Begin
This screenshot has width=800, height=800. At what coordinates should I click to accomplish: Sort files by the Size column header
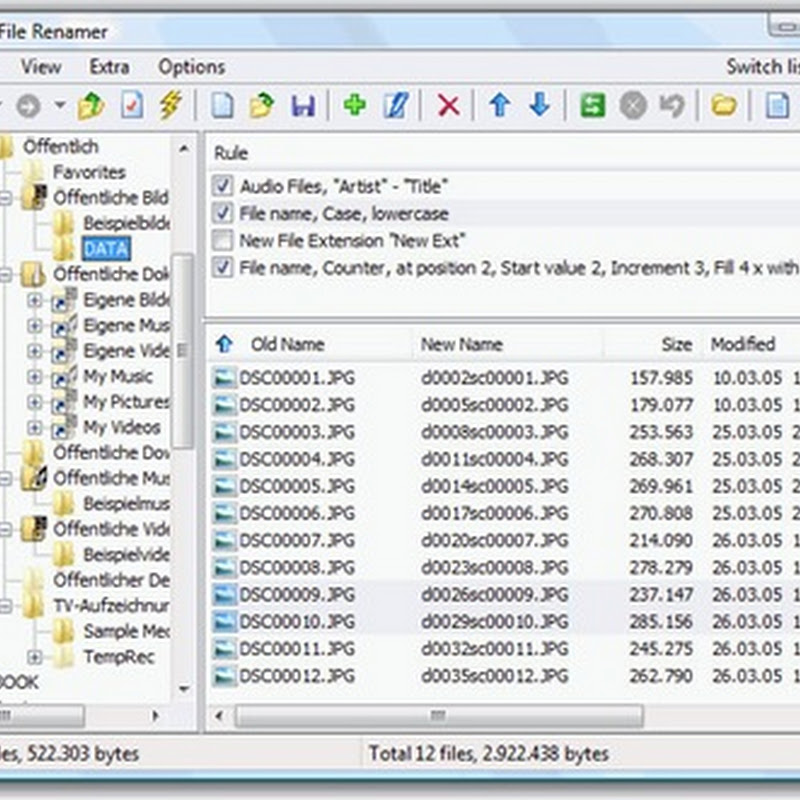(676, 344)
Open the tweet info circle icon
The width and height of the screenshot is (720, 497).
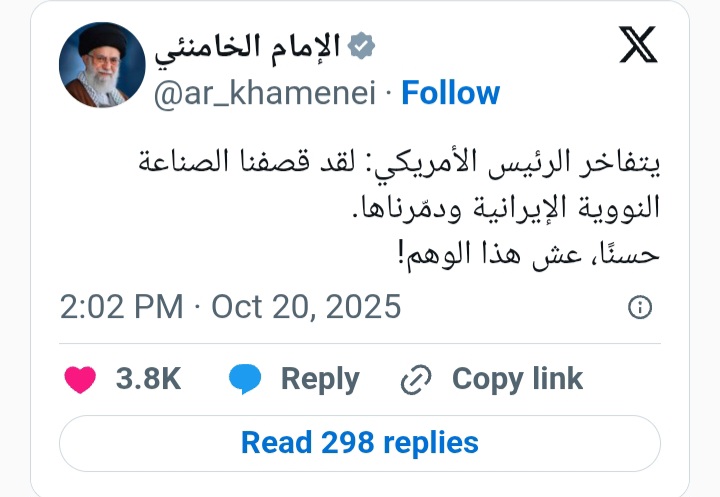coord(640,307)
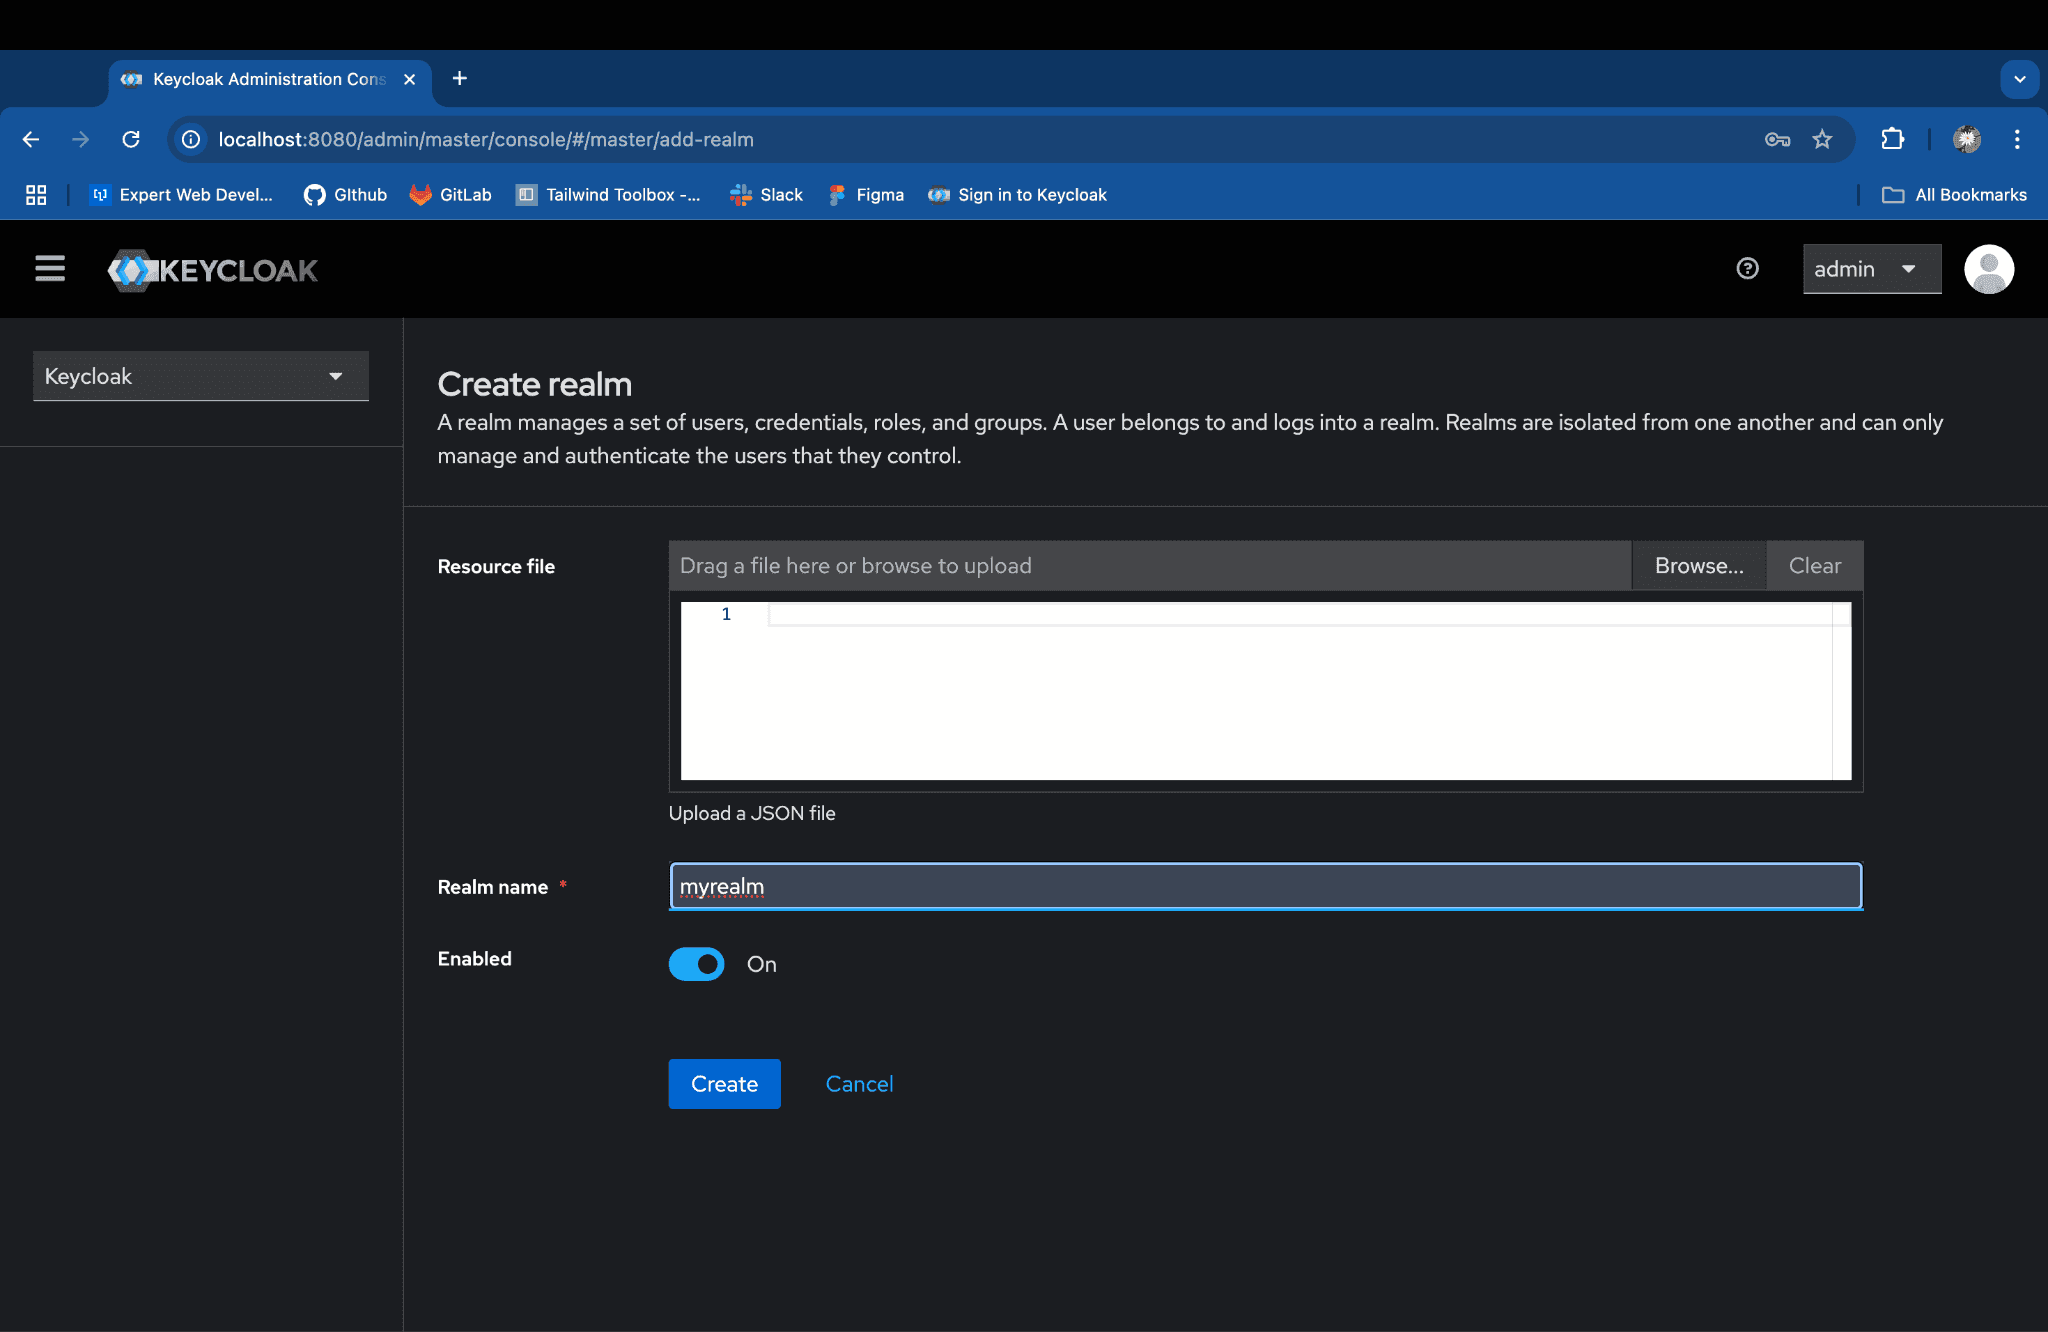
Task: Click the Cancel link
Action: [859, 1084]
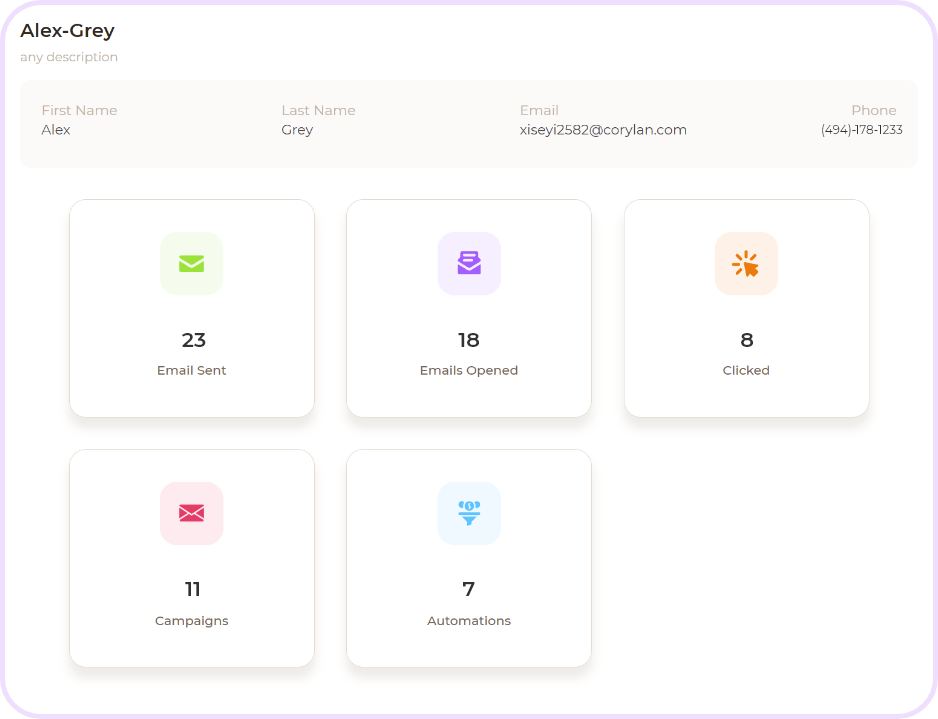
End
Show each line from the rows above that contains the word "width".

This screenshot has width=800, height=800. At what coordinates should I click to accomplish: Sort files by the Size column header
The width and height of the screenshot is (720, 497).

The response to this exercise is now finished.